The MyLupus app is a patient-friendly, patient-focused decision-aid tool for people from all backgrounds with moderate to severe lupus.Ninety percent of patients with lupus are female, and studies show it is the fifth leading cause of death in Black females ages 15-24. While the chronic autoimmune disease does not have a cure, patients can work with medical specialists to manage the disease and live a relatively full life.
The University of Alabama at Birmingham launched the MyLupus app to inform patients about their disease and symptoms and assist them when working with medical professionals. The free app is the latest advancement stemming from a multicenter, randomized trial funded by the Patient-Centered Outcomes Research Institute.
The app is a culmination of a decade’s worth of work in developing and implementing a computerized decision-aid system. Results from the trial showed that patients made better-informed decisions when using a computerized system.
“For many patients, lack of knowledge about lupus and their treatment options often interferes with their decision-making process,” said Jasvinder Singh, M.D., professor of medicine in the UAB Division of Clinical Immunology and Rheumatology and principal investigator of the study. “We wanted to take our computerized system and make it more accessible to lupus patients, which led us to create a free, phone-based app.”
The MyLupus app is a patient-friendly, patient-focused decision-aid tool for people from all backgrounds with moderate to severe lupus. The app provides information about the disease, treatment options and how to live a healthy lifestyle with lupus. Information is further broken down by age, sex and race.
“Patient education and empowerment are critical for early treatment access,” Singh said. “Lupus is not a one-size-fits-all disease, and studies have shown that minorities, specifically minority females, are more likely to have severe lupus and life-threatening complications.”
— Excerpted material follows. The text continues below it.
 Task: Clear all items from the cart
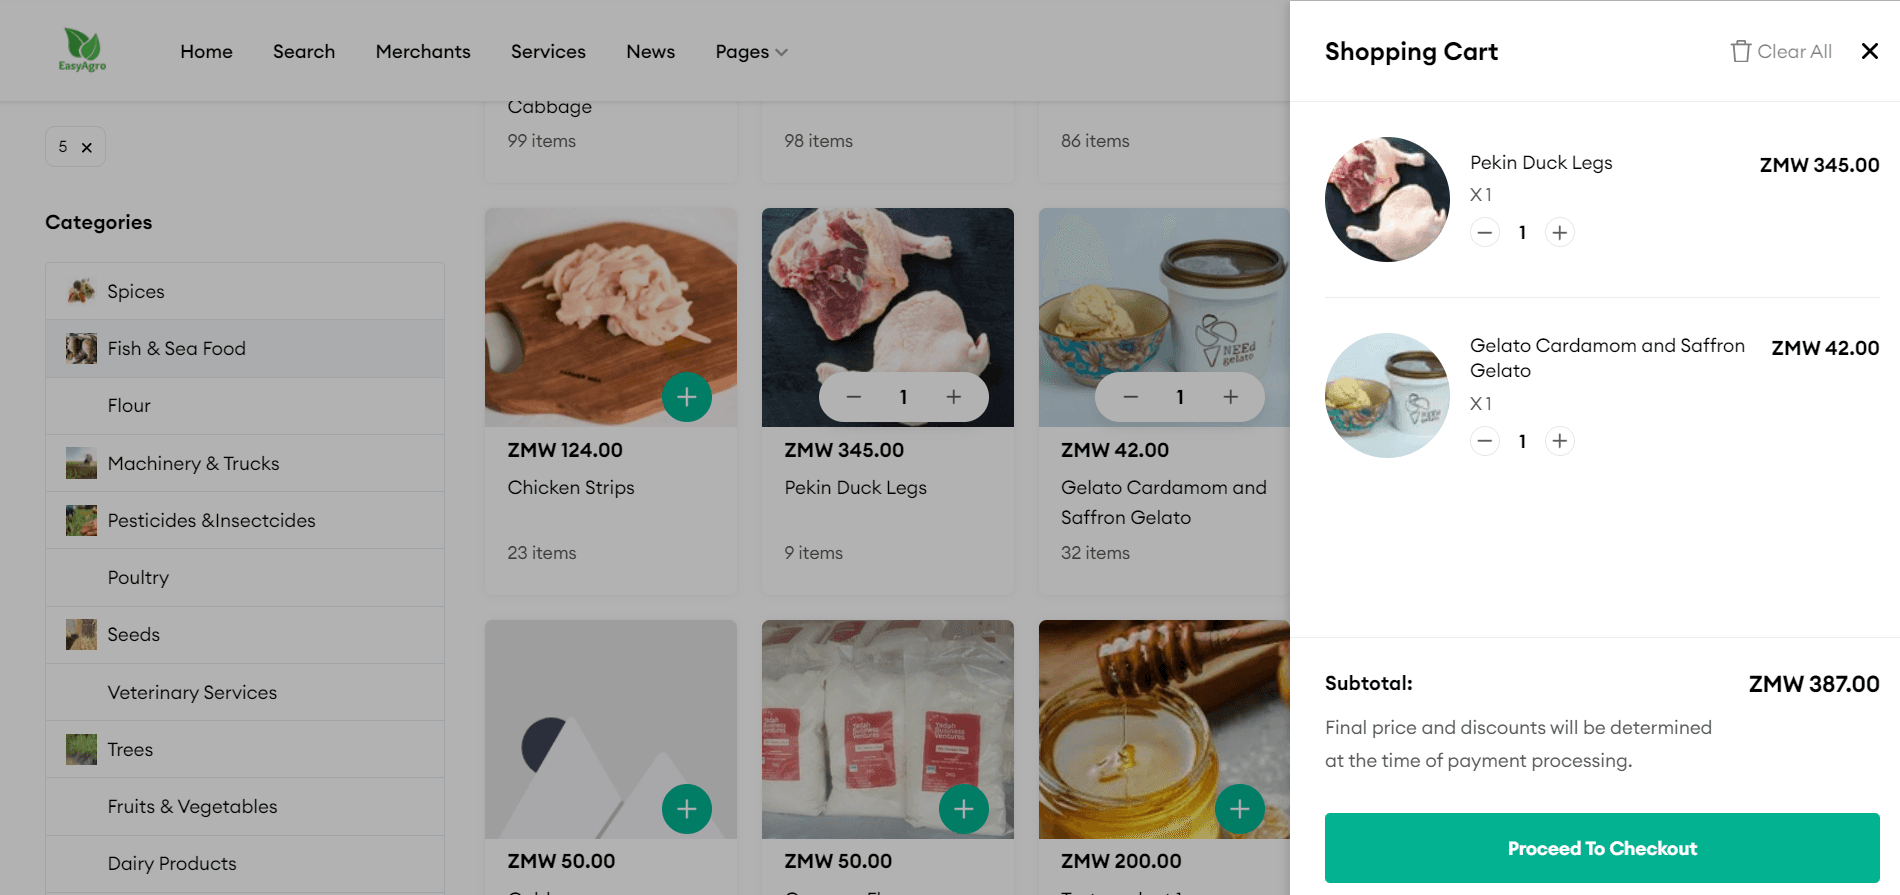[1782, 51]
The UAB team, along with 18 universities and four clinical sites, worked alongside lupus patients to create an app tailored to them. It was an iterative process that relied on cross-collaboration to incorporate patient feedback and lupus knowledge into a one-stop-shop platform.
Singh and co-principal investigator and UAB Professor Emeritus Winn Chatham, M.D., used their expertise in lupus research and patient care to determine what resources and information were needed in the decision-aid. The UAB team also included Larry Herald, Ph.D., associate professor in the Department of Health Services Administration who led the implementation aspects of the study, and Christopher Russo, a former UAB computer science and art studio student who migrated the system to the phone-based platform.
For more information about UAB Medicine’s lupus and rheumatology services, click here.
Moving forward, Singh and his team hope to see the app offered in additional translations and used in health care systems and practices across the United States.
“Our hope for the future of this app is that every patient with lupus in the United States and in the world can use it to access this information and make the best treatment decisions for their lupus, as informed partners with their provides, in a true sense of shared decision-making for their health,” Singh said. “We are confident that review of this app before and after the clinic visit will lead to meaningful dialogue between the patient and the provider. The app is a tool that every lupus patient can easily understand regardless of their education level or health literacy level.”